Stirring from his spot at the sound of his name, he shifts and turns toward me, leveling me with a smile.

“Yeah baby?”

“Can we talk?”

“Sounds serious.”

“It is, kind of.”

“Considering this movie is so boring that I’m having a hard time staying awake, I’m up for some serious talking. What’s on your mind?”

The movie he’s referring to is
Midnight in the Garden of Good and Evil
. It’s one I’ve seen before, mainly because of all the movie nights with my mom before I met him, but one that even now, I can agree with his assessment about. He’s not the only one having a hard time staying awake and it’s got nothing to do with being tired. It’s just boring.

“I’ve been thinking about what the doctor said.”

There’s a moment where I feel him tense, but instead of letting it stop me, I just take note of it and keep going.

“I’m wondering if you’ve made a decision.”

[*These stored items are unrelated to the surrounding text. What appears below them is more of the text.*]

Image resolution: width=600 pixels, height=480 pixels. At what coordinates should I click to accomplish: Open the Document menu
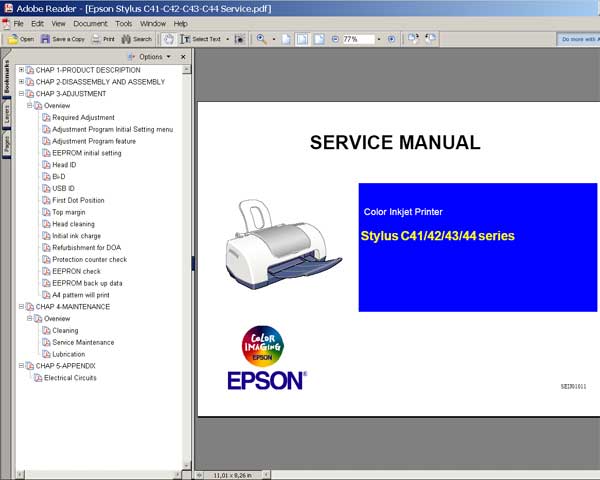pos(90,23)

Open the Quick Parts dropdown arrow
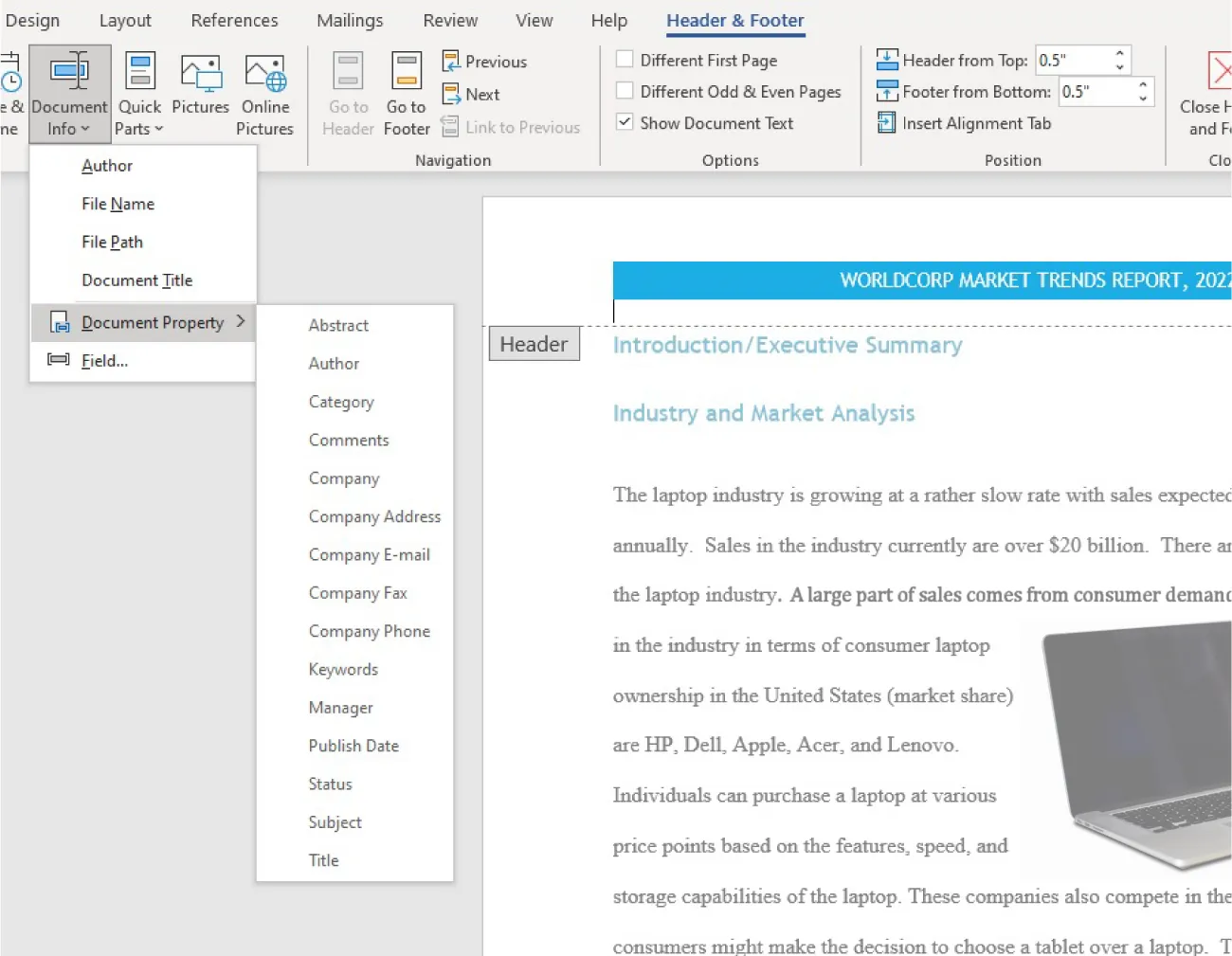point(157,129)
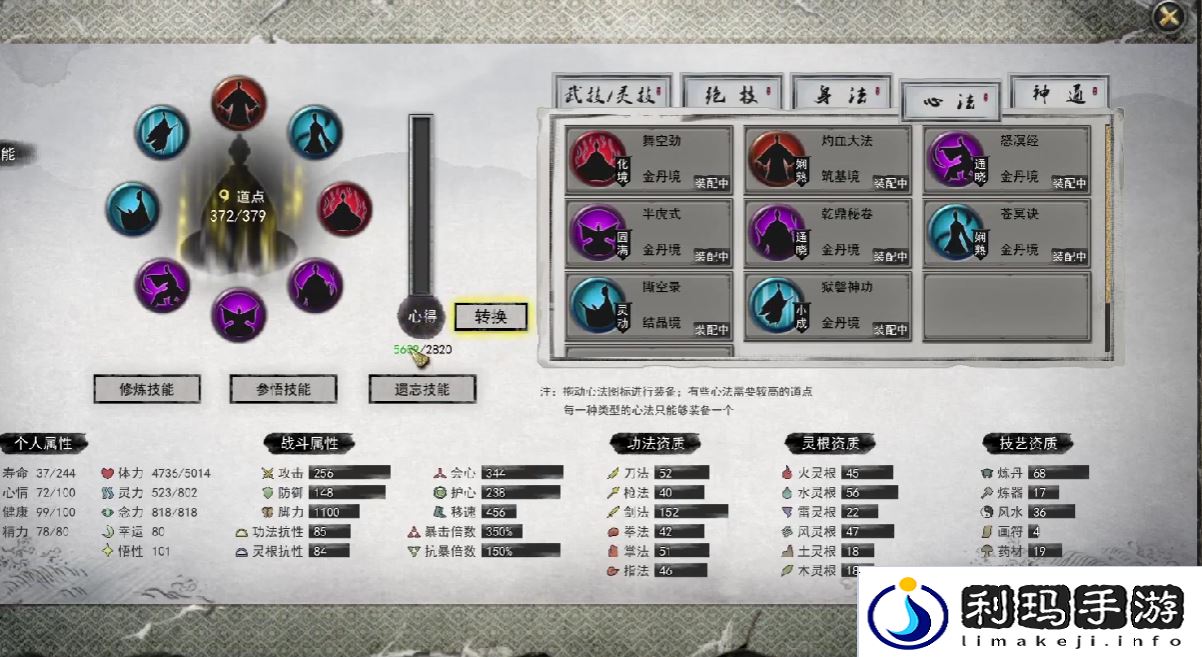Switch to the 绝技 tab

click(731, 95)
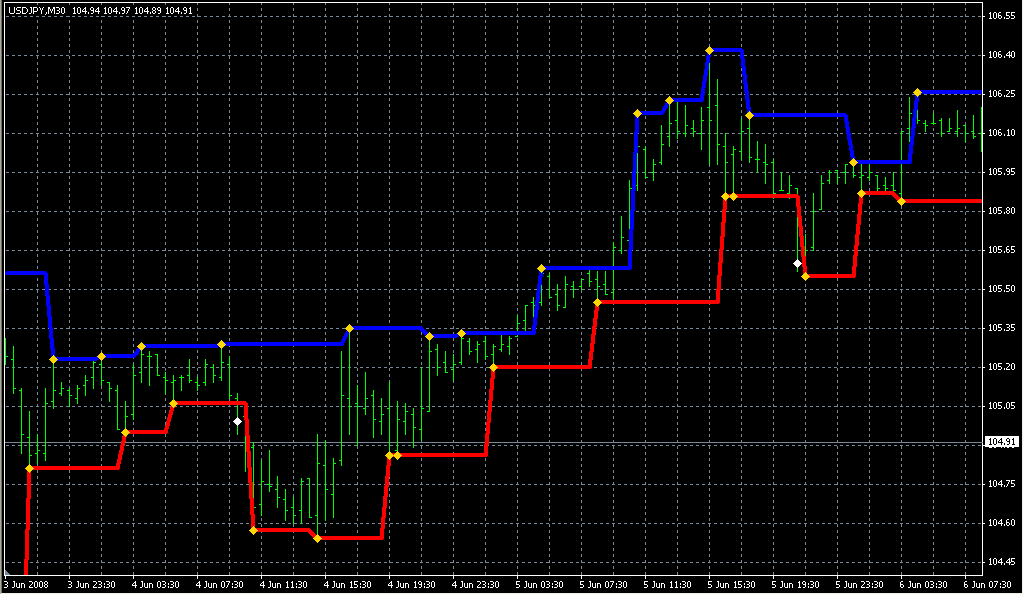Click the yellow diamond at the red line's lowest flat segment end

(x=317, y=538)
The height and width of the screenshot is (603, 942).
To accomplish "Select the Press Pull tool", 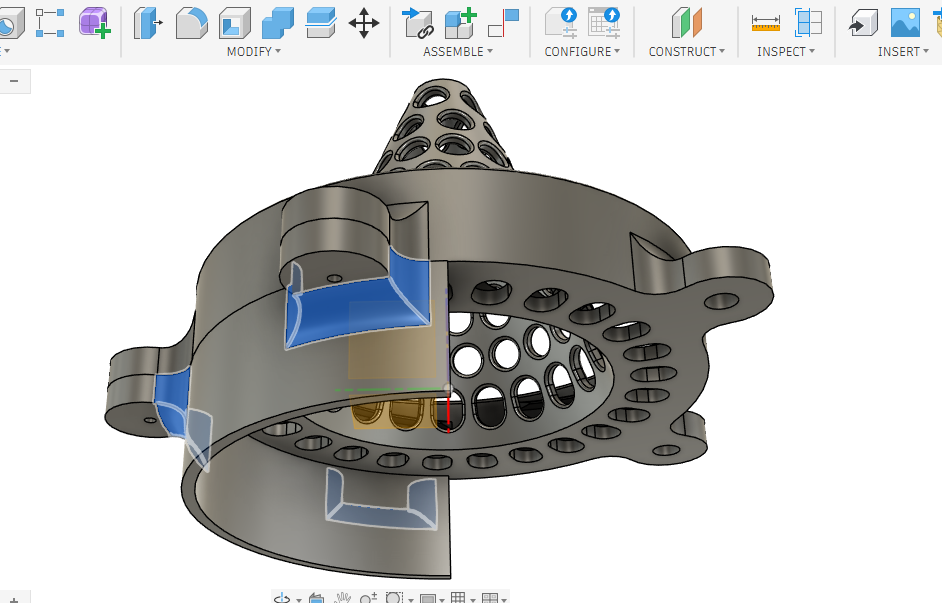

“Well, there’s really only two options, right? I mean I can continue to swallow the pain and keep playing the way I have been, or I can do what he said and go through with the surgery, no matter what the risks are.”

He got the results of his tests back two days prior and wasted no time making sure I knew what the worst case scenario was. What he would be looking at if he did what the doctor suggested.

Dillon has done a lot of damage to the ligaments in his knee. From what the doctor explained to him, it predated the hit he took on the field, but it was that incident that tipped him off to something being wrong. They want him to have surgery because from what I was told, he stands a better chance of being able to play again in the future if he does, where if he waits, he doesn’t.

To me, hearing all of that, it seems like the choice is easy, but as much as I want to be the one to make this call, I can’t be. Giving an opinion, going over all of the information we’re given and making an informed decision one way or the other, we can do that for each other, but not the actual follow through. That’s up to the person that has to go through it.

“Do you want to know what I think?”

“Always, you know that.”

“I know that there’s a risk involved with the surgery and that there might be too much damage to repair fully, but I think you should do it.”

“And if I do that right now, I screw the entire team over.”

“Aren’t you screwing them over more by playing the way you have been? Aren’t you more of a liability?”

I don’t understand how football works. I do understand how important it is to him and how alive he seems when he’s on the field, but anything past that, it’s all a mystery. But I have to believe that playing injured would be worse for the entire team in the long run then pulling himself out and getting himself well.